Pulmonary Flashcards
COPD general info
two types: chronic bronchitis and emphysema
CB - clinical dx; chronic, productive cough with sputum for at least 3 months per year for at least two consecutive years.
E - pathologic dx w permanent enlargement of air spaces d/t destruction of alveolar walls
Both often coexist, pure dz of either rare
COPD 4th leading cause of death of US
COPD risk factors and causes
Tobacco smoke (90% of cases) alpha 1 antitrypsin deficiency - risk worse w smoking environmental factors (2nd hand smoke) chronic asthma
COPD pathogenesis
Chronic bronchitis - excess mucus productions narrows airways (productive cough); inflammation and scarring in airways, enlargement in mucous glands, smooth muscle hyperplasia lead to obstruction.
Emphysema - destruction of alveolar walls d/t relative excess in protease (elastase) activity or relative deficiency of anti-protease (alpha 1 antitrypsin) activity in lungs. PMNs + macrophages release elastase and digest human lung.
Tobacco smoke increases # of activated PMNs and macrophages, inhibits antitrypsin, and incr oxidative stress on lung by free radical production.
COPD clinical features
Any combo of cough, sputum production, dyspnea, some patients may live sedentary lifestyles with few complaints, avoiding exertional dyspnea.
prolonged expiratory time
end-expiratory wheezes on forced expiration, decr breath sounds, inspiratory crackles
tachypnea, tachycardia
cyanosis
accessory respiratory muscle use
hyper-resonance on percussion
signs of cor pulmonale
chronic resp acidosis + compensatory metabolic alkalosis
COPD diagnosis
PFT - definitive diagnostic test
obstruction evident - decr FEV1, decr FEV1/FVC ratio < 0.70; incr TLC + incr residual vol + incr FRC = air trapping; decr vital capacity
GOLD staging: FEV1 => 80 of predicted value is mild disease.
FEV1 50% - 80% = moderate disease
30% - 50% = severe disease
< 30% = very severe disease
COPD HPI tips
Hx cardiopulmonary diseases
smoking history ( duration, intensity, current smoker)
family history (COPD, heart disease, asthma)
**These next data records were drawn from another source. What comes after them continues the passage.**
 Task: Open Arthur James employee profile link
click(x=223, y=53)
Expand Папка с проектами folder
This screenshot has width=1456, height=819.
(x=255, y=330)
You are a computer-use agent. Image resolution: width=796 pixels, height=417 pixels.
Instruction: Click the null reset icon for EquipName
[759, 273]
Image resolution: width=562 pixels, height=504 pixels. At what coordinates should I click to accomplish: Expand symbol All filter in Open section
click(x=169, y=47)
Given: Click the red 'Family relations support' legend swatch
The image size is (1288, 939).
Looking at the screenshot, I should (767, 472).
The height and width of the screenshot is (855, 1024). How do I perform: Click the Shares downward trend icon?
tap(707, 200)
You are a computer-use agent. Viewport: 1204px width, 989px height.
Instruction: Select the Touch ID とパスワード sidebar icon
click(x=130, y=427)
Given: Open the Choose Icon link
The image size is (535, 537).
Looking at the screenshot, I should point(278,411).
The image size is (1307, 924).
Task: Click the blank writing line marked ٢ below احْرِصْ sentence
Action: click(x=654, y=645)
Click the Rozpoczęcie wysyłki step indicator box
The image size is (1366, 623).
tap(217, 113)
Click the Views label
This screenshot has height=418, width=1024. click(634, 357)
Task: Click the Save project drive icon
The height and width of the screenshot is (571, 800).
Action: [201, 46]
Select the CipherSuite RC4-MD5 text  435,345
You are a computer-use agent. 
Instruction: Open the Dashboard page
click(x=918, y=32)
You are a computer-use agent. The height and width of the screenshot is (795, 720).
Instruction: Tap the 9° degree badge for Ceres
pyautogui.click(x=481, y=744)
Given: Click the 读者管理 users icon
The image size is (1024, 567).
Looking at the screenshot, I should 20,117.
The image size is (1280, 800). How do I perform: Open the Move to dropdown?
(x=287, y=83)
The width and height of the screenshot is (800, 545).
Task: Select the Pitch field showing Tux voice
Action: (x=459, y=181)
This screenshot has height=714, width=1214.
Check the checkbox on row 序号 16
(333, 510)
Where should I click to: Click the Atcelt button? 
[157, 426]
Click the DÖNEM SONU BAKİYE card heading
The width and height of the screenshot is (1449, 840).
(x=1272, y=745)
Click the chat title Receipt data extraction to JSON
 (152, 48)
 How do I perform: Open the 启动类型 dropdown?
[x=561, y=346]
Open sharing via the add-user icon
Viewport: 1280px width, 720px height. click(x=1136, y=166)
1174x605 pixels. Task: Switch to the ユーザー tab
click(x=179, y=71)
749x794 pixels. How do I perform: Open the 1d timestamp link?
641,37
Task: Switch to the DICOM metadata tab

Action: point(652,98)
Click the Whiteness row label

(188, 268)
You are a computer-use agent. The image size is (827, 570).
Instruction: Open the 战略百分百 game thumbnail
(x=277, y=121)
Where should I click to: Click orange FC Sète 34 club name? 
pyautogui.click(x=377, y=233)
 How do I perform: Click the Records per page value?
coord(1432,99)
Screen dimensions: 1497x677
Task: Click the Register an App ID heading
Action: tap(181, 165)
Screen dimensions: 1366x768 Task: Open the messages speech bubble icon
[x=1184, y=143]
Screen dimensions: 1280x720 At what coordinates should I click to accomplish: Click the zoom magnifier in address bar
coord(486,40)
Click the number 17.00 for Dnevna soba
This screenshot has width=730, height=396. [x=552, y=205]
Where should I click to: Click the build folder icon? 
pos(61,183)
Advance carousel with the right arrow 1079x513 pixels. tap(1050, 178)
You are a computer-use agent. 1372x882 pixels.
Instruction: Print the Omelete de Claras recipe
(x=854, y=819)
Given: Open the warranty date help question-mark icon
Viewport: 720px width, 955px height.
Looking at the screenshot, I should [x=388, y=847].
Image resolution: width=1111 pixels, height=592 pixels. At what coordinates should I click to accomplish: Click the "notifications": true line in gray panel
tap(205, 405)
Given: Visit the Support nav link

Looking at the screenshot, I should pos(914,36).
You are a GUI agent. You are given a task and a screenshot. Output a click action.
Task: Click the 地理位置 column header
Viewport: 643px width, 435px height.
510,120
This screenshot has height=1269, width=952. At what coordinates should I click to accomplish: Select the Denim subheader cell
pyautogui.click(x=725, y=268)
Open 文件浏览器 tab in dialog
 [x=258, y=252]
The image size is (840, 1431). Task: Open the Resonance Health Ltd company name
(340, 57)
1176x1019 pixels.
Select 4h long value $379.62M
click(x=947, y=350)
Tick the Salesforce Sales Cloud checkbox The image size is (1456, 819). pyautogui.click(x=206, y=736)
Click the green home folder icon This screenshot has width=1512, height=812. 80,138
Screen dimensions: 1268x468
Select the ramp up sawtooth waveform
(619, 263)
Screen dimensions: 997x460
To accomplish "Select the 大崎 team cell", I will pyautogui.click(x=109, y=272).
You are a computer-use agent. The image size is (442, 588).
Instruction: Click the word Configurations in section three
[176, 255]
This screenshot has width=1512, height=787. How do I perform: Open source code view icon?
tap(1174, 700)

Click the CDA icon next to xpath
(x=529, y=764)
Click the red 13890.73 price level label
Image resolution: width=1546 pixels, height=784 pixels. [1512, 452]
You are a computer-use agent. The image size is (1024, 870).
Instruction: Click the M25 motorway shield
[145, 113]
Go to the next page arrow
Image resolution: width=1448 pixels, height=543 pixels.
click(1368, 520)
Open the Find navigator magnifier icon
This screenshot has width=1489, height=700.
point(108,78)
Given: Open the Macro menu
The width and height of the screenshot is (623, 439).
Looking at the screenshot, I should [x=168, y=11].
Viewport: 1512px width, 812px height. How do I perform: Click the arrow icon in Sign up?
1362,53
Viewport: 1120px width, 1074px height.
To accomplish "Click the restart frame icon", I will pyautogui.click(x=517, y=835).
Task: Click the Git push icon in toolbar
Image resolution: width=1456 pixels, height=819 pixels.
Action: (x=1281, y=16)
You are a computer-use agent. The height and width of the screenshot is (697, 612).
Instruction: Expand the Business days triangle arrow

occupation (industrial dusts, fumes)
overall health
history of resp infections (frequency, severity)
pulmonary medications
pulmonary sxs: dyspnea, cough, sputum production, wheezing
clinical monitoring: serial FEV1, pulse ox, exercise tolerance
COPD treatment
smoking cessation most important - improvement in sxs, slows rate of decline, prolongs survival, does not completely reverse
1. inhaled anticholinergic drugs (ipratroprium bromide): bronchodilators
2. inhaled B agonists (albuterol): bronchodilators, provide sx relief, long-acting (salmeterol) for pts using frequently
OR combo of the two above
3. inhaled corticosteroids (budesonide, fluticasone): anti inflammatory
4. theophylline - controversial
5. oxygen therapy - improves survival and quality of life for those with chronic hypoxemia (PaO2 55 mmhg or O2 sat < 88% or PaO2 55-59 + polycythemia or cor pulmonale, despite max med therapy)
6. pulm rehab
7. vaccination
8. surgery
give systemic steroids and abx for acute exacerbations
BBs contraindicated in acute COPD
COPD tx guidelines
mild - mod dz: bronchodilator MDI +- low dose inhaled glucocorticoids
severe dz: above + continuous O2 (if hypoxemic), pulm rehab, triple inhaler therapy (long-acting B agonist, long-acting anticholinergic, inhaled glucocorticoid)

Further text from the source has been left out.